Accepted for/Published in: JMIR Formative Research
Date Submitted: Mar 21, 2022
Date Accepted: Sep 7, 2022
Warning: This is an author submission that is not peer-reviewed or edited. Preprints - unless they show as "accepted" - should not be relied on to guide clinical practice or health-related behavior and should not be reported in news media as established information.

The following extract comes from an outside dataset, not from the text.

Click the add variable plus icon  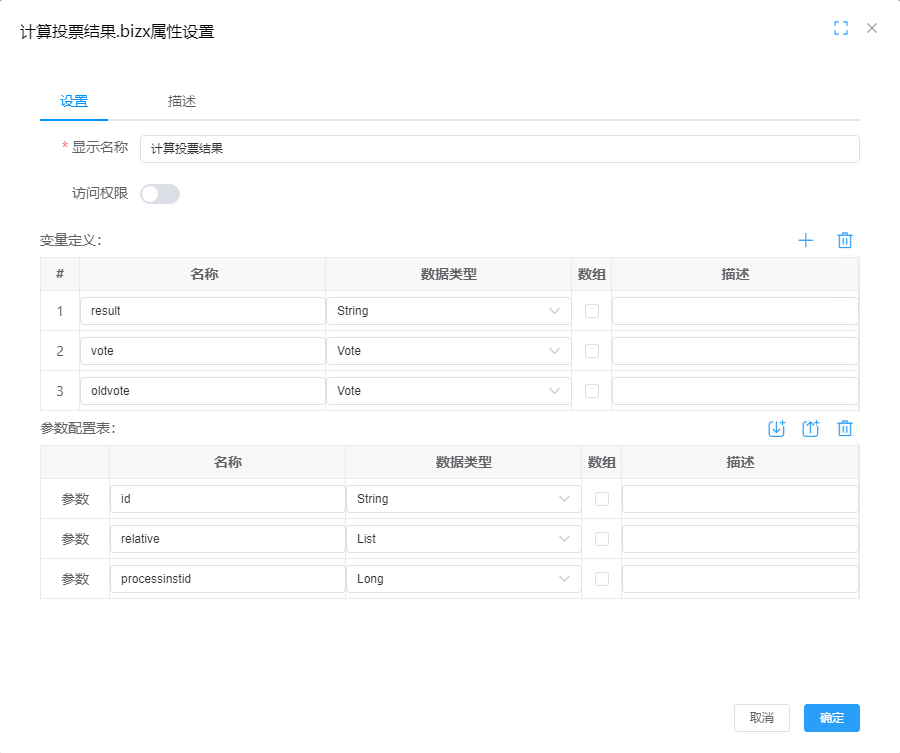tap(806, 240)
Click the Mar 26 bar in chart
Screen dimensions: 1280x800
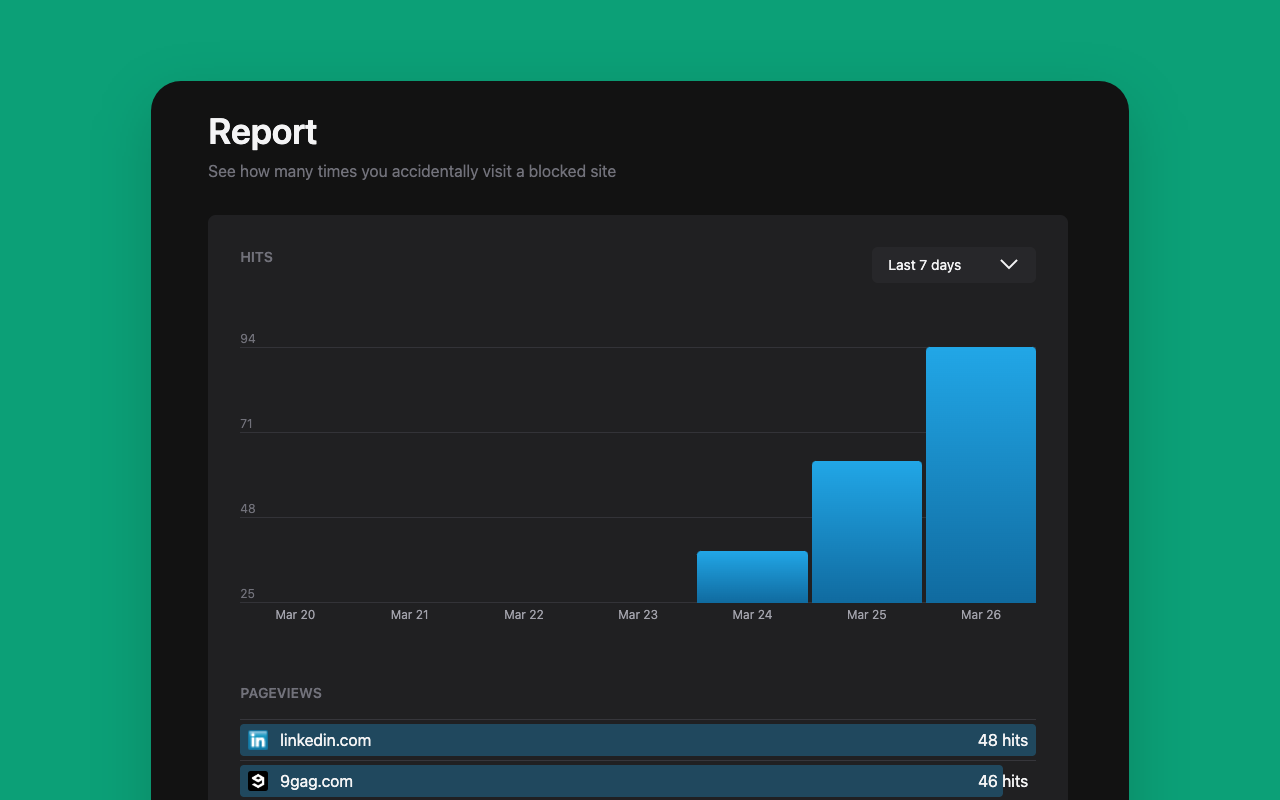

Optimizing Health Coaching for Patients with Type 2 Diabetes Using Machine Learning: A Pilot Study
ABSTRACT
Background:
Health coaching is an emerging intervention that has been shown to improve clinical and patient relevant outcomes for type 2 diabetes. Advances in artificial intelligence may provide an avenue for developing more personalized, adaptive, and cost-effective approach to diabetes health coaching.
Objective:
We aimed to apply Q-learning, a widely used reinforcement learning algorithm, to a diabetes health coaching dataset to develop a model for recommending an optimal coaching intervention at each decision point that is tailored to a patient’s accumulated history.
Methods:
In this pilot study, we fit a two-stage reinforcement learning model on the 177 patients from the intervention arm of a community-based randomized controlled trial conducted in Canada. The policy produced by the reinforcement learning model can recommend a coaching intervention at each decision point that is tailored to a patient’s accumulated history and is expected to maximize composite clinical outcome of A1C reduction and quality of life improvement (normalized to [0,1], with a higher score being better).
Results:
Among the 177 patients, the coaching intervention recommended by our policy mirrored the observed diabetes health coach’s interventions in 17.51% of the patients in stage 1 and 14.12% of the patients in stage 2. Where there was agreement in both stages, the average cumulative composite outcome (0.839, 95% CI: [0.460, 1.220]) was better than those for whom the optimal policy agreed with the diabetes health coach in only one stage (0.791, 95% CI: [0.747, 0.836]) or differed in both stages (0.755, 95% CI: [0.728, 0.781]). Additionally, the average cumulative composite outcome predicted for the policy’s recommendations was significantly better than that of the observed diabetes health coach’s recommendations (paired t-statistic = 10.040, p<0.001).
Conclusions:
Applying reinforcement learning to diabetes health coaching could allow for both the automation of health coaching and an improvement in health outcomes produced by this type of intervention.